All estimated costs of diabetes care in the e-Atlas are expressed in international dollars (see Data tables). To convert an estimate to US dollars, use the divisor provided for each country in the data tables. Divide the diabetes cost estimate by the appropriate divisor to get the price paid for diabetes care in exchange-traded US dollars. These divisors were derived from World Health Organization estimates of healthcare spending for 2002, and will give results in the currency value of US dollars in 2002.
Example: Cameroon
Using R2 as the estimated cost of diabetes care
Divide R2 by the divisor = 3186.4 divided by 2.19 = 1,455
Estimated cost of diabetes care per year was USD1,455 (currency value in 2002)
To compare amounts of output, organisations such as the United Nations and World Bank and economists use the 'international dollar'. The international dollar (I$) is a hypothetical unit of currency that has the same purchasing power in every country. Conversions from local currencies to international dollars are calculated using tables of purchasing power parities (PPP). The United Nations International Comparison Program (UNICP) coordinates the calculation of PPP. A large 'market basket' of goods, ranging from food, clothing and footwear to hospital equipment and compensation of government employees, is defined and as many countries as possible collect prices for the items in the basket. National Annual Average Prices are computed from these data. PPP estimates for advanced economies are considered quite reliable while PPP estimates for developing countries are often rough approximations.
Traditional currency conversion is based on the relative prices of currencies in currency markets - what buyers and sellers of currencies are willing to pay or accept in payment at some specific time. The resulting exchange rates dictate the prices that everyone involved in international trade or travel must accept. Exchange-traded US dollars provide a basis for comparing what each country actually pays for diabetes care.

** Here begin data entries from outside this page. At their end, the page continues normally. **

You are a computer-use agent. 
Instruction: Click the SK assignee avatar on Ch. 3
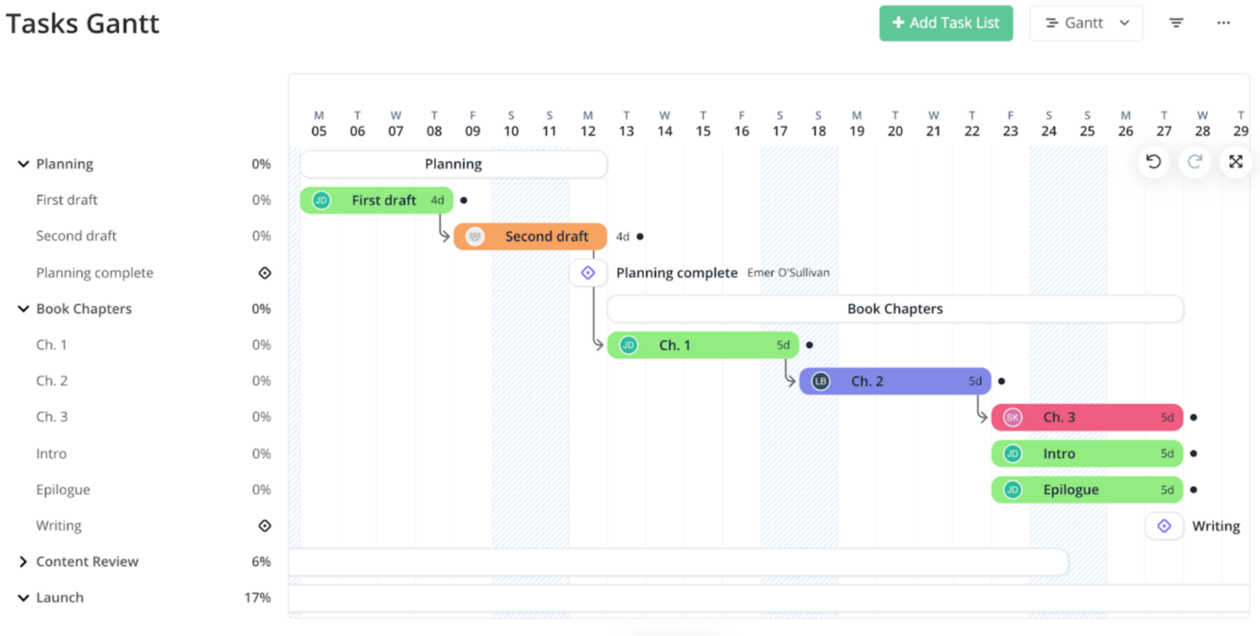click(1011, 417)
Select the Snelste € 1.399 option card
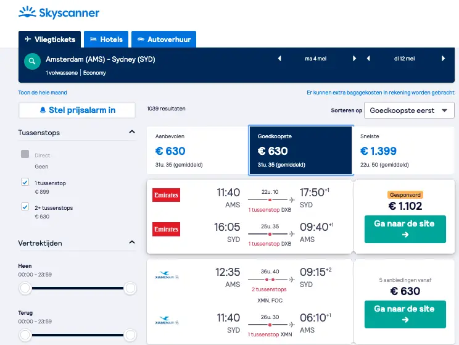This screenshot has height=345, width=459. click(x=403, y=151)
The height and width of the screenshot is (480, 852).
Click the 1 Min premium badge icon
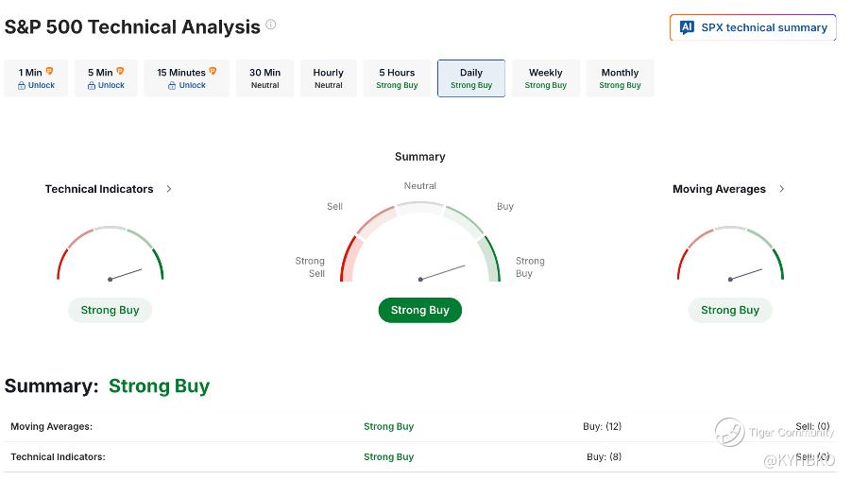pos(50,72)
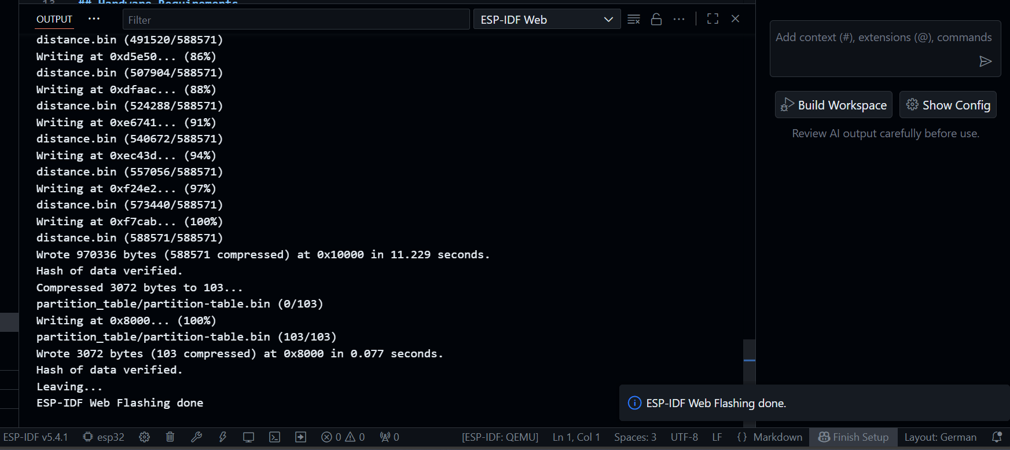Click the Build Workspace button
The height and width of the screenshot is (450, 1010).
(x=833, y=105)
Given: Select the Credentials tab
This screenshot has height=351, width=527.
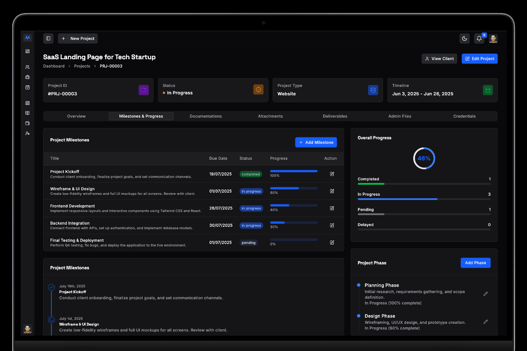Looking at the screenshot, I should coord(464,116).
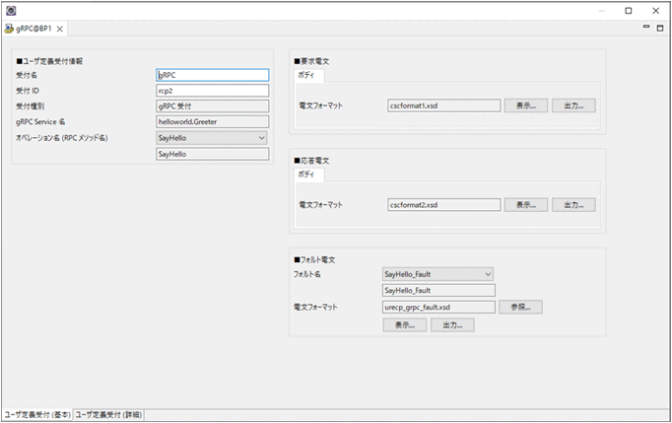672x423 pixels.
Task: Click 表示 button for cscformat1.xsd
Action: pyautogui.click(x=525, y=106)
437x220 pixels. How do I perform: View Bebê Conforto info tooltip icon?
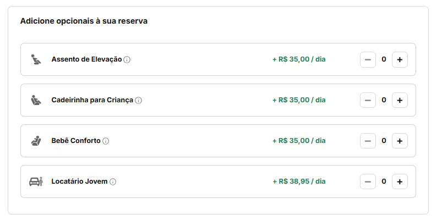[106, 141]
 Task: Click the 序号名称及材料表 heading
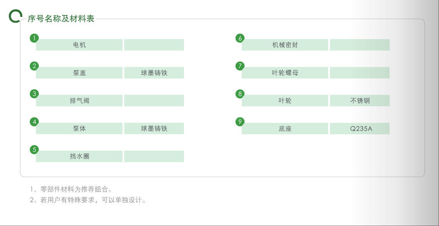point(61,18)
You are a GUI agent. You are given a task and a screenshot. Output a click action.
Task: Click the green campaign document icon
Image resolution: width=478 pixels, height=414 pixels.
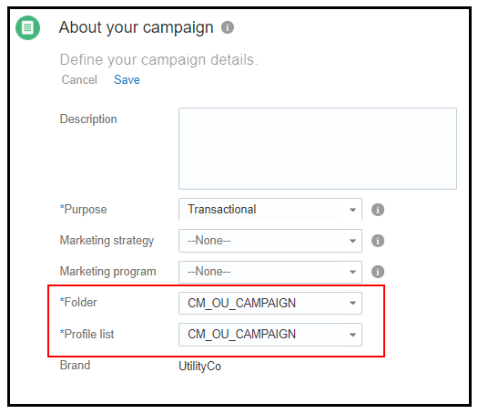pos(27,27)
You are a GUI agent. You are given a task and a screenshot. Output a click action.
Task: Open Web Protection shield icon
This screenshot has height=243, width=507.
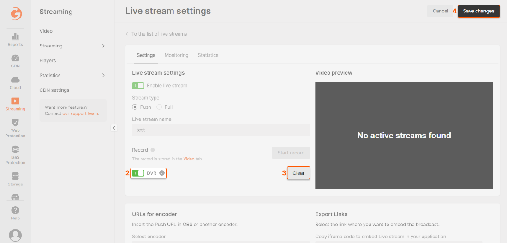point(15,123)
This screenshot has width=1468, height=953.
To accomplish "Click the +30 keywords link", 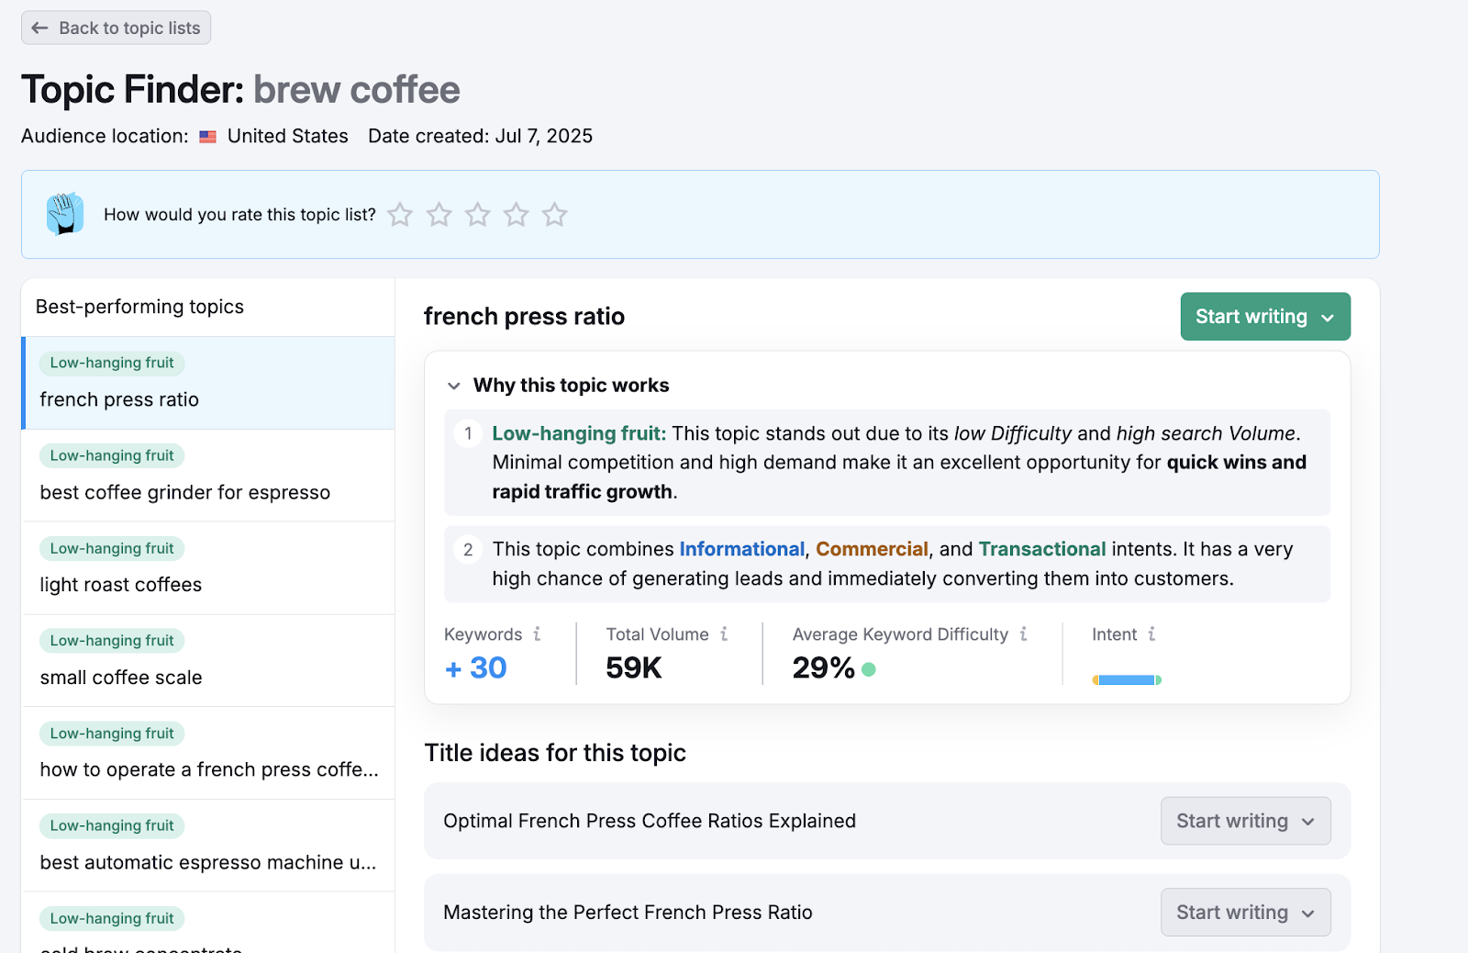I will pos(475,667).
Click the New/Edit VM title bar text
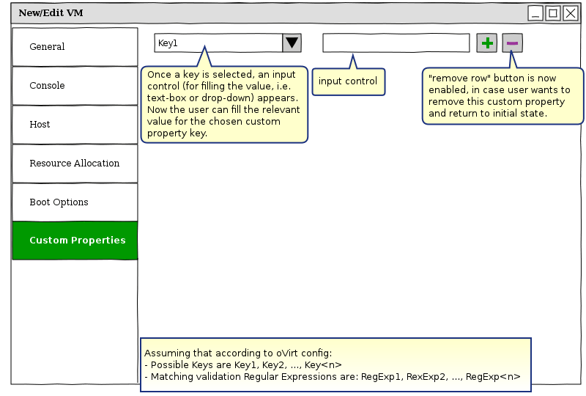 [x=51, y=13]
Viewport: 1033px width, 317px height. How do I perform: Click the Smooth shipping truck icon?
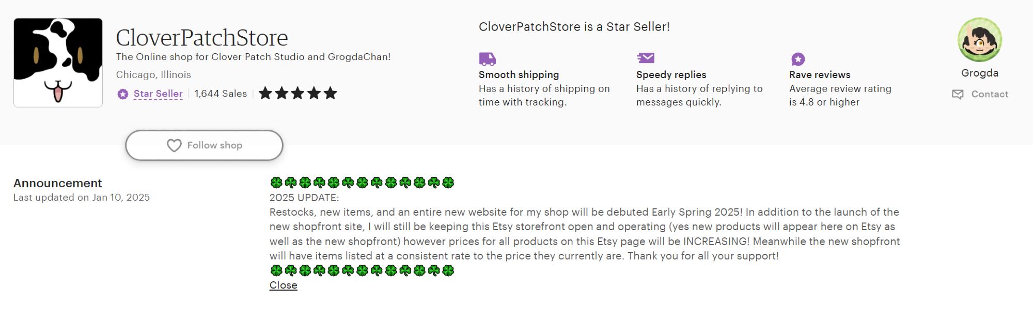487,59
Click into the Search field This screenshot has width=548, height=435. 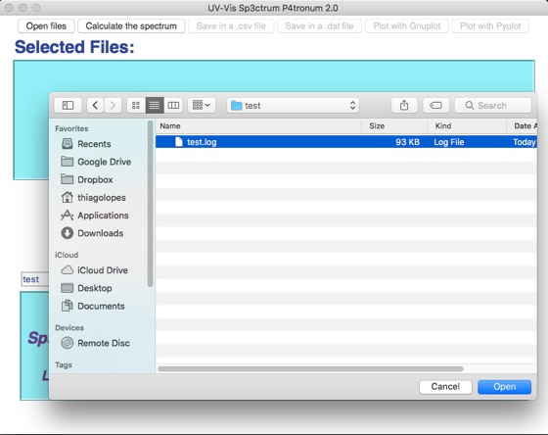493,106
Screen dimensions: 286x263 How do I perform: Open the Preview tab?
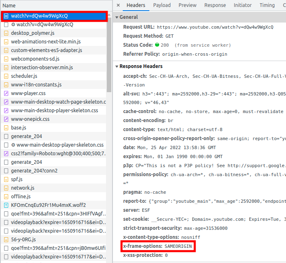point(187,5)

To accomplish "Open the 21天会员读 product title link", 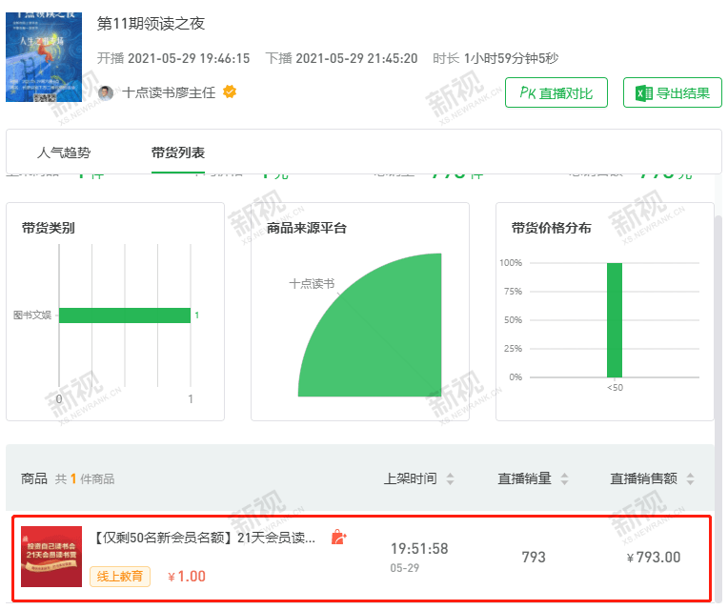I will point(205,538).
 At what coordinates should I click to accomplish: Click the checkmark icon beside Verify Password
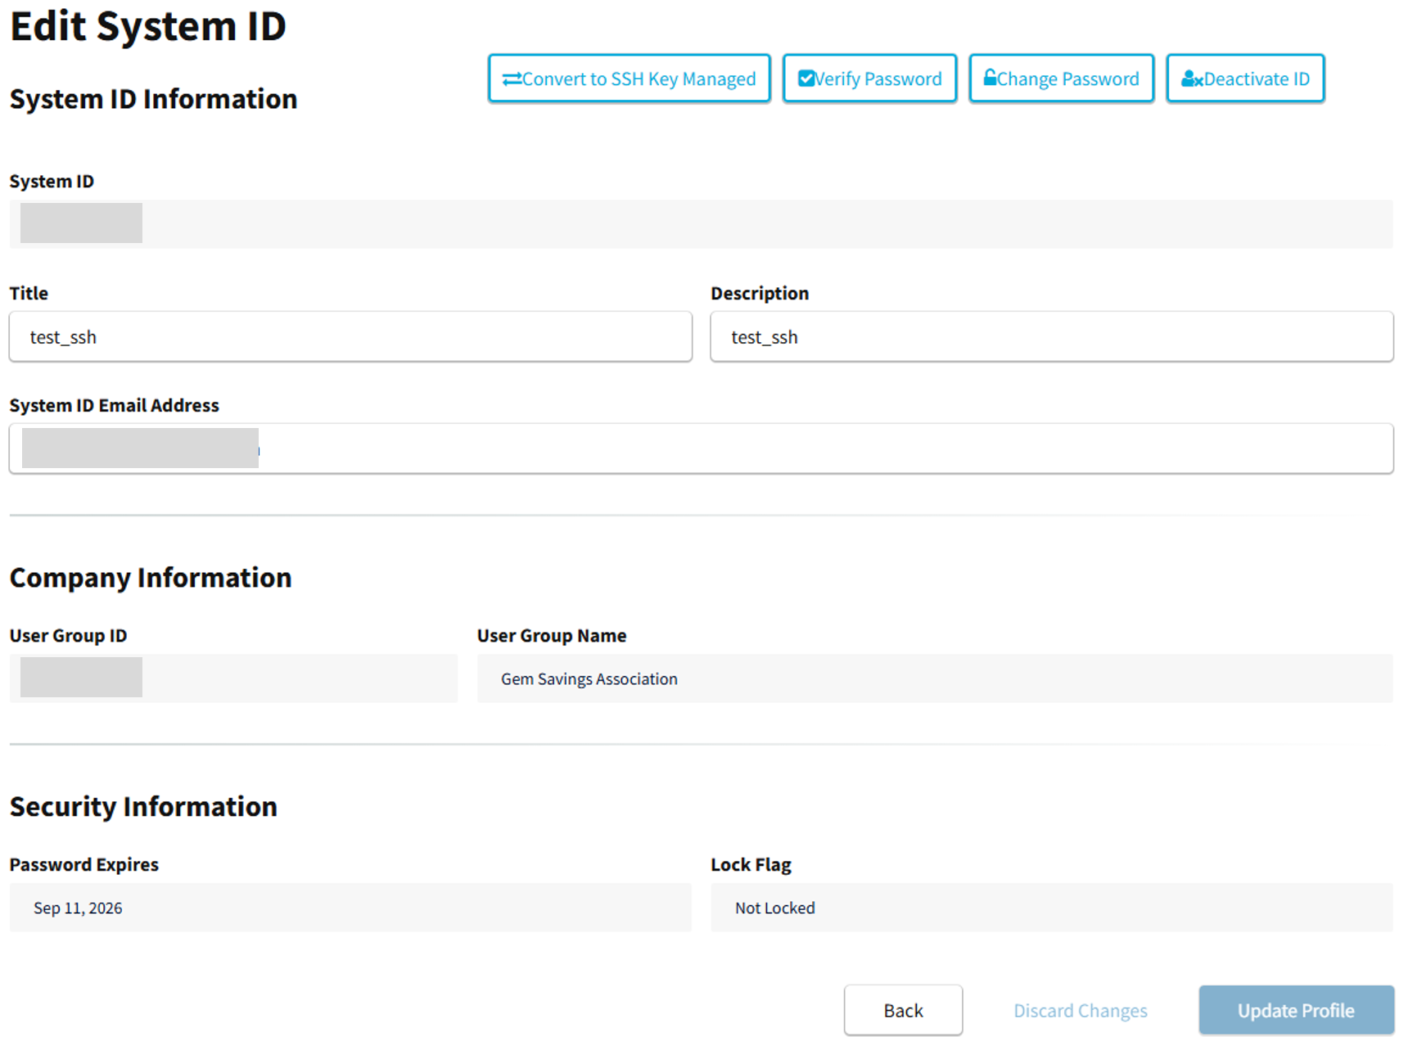tap(806, 79)
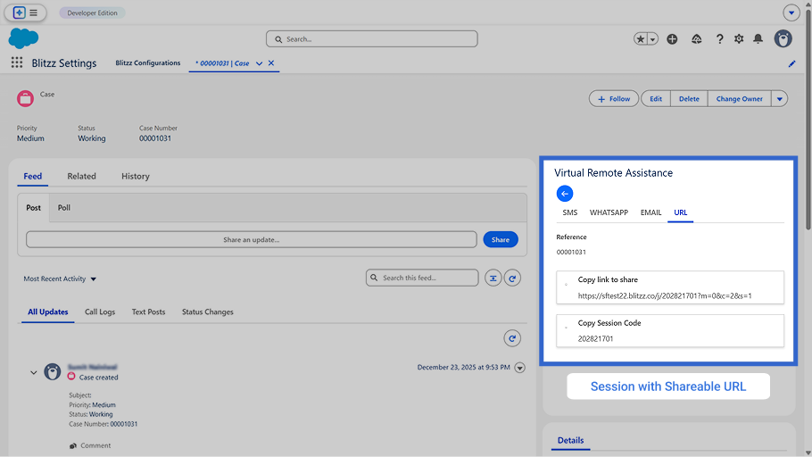
Task: Refresh the feed next to the search box
Action: 512,278
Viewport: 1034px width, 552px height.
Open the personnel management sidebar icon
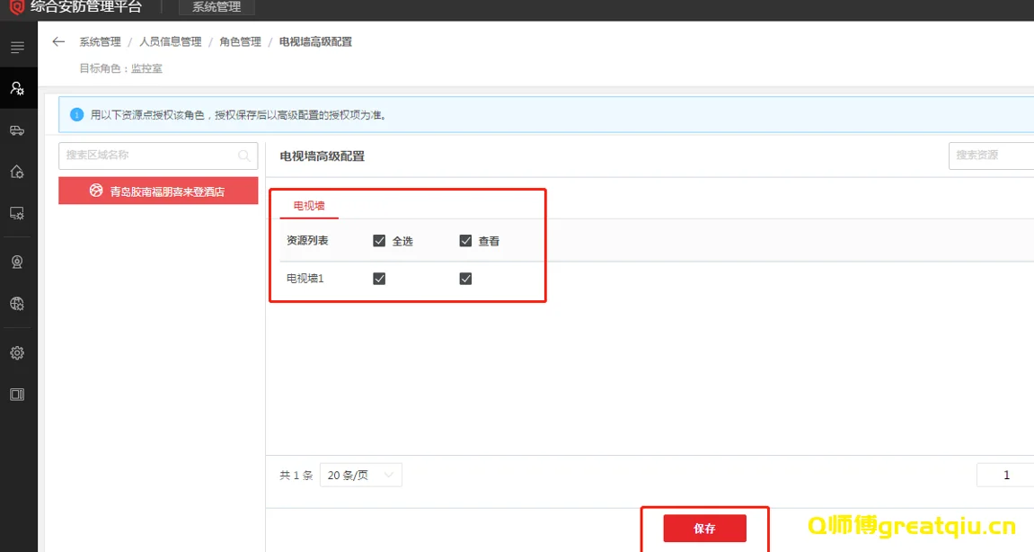tap(18, 87)
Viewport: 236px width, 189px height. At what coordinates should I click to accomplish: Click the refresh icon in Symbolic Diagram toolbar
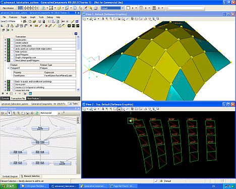(x=37, y=113)
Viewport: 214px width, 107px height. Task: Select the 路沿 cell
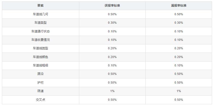[x=40, y=74]
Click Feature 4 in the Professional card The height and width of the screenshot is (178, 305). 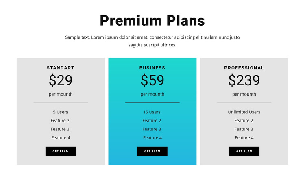pyautogui.click(x=244, y=138)
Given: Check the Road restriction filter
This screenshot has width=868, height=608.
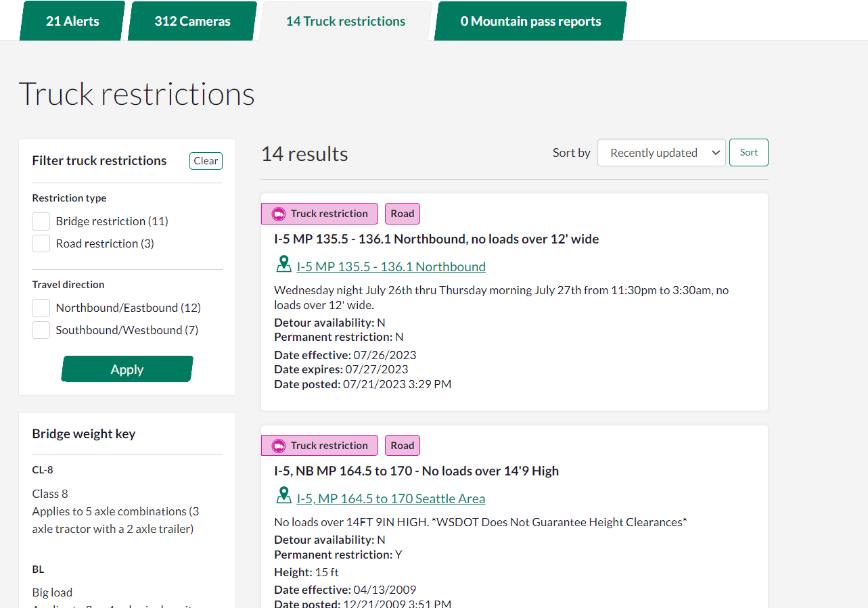Looking at the screenshot, I should click(x=41, y=243).

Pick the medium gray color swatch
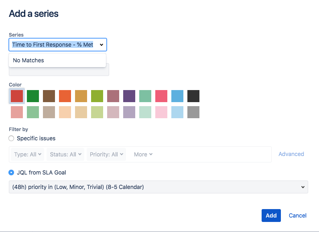point(193,112)
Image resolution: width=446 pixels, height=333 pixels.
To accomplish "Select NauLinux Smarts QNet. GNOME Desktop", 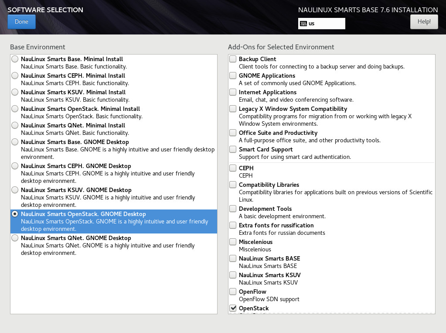I will coord(15,238).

However, exchange-based conversion gives poor comparisons of how much diabetes care each country produces because many kinds of goods and services are traded only inside the country's borders, especially in countries that are less industrialized*. These almost exclusively national or local markets are loosely linked to international prices and exchange. Where unemployment and underemployment are high and wages correspondingly low, a US dollar in local markets will buy many more goods and services than it will in the United States. In fact, in developing countries with weak currencies, the exchange rate estimates of economic output are typically only one-fourth to one-half of what the country actually produces.
Much of diabetes prevention and care is produced locally for local consumption. Healthcare professionals and providers, ministry officials, and others involved in medical care earn far lower wages in some countries than in others. Even global manufacturers of drugs and medical supplies set prices locally, based in part on what they think each country can or will pay. To be able to compare countries on the amount of medical care for diabetes each produces, it makes sense to adjust estimates to account for the purchasing power of money in local markets.
* In addition, because market exchange rates are based on short-term factors and are subject to substantial distortions from speculative movements and government interventions, comparisons based on exchange rates, even when averaged over a period of time such as a year, can yield unreliable and misleading results.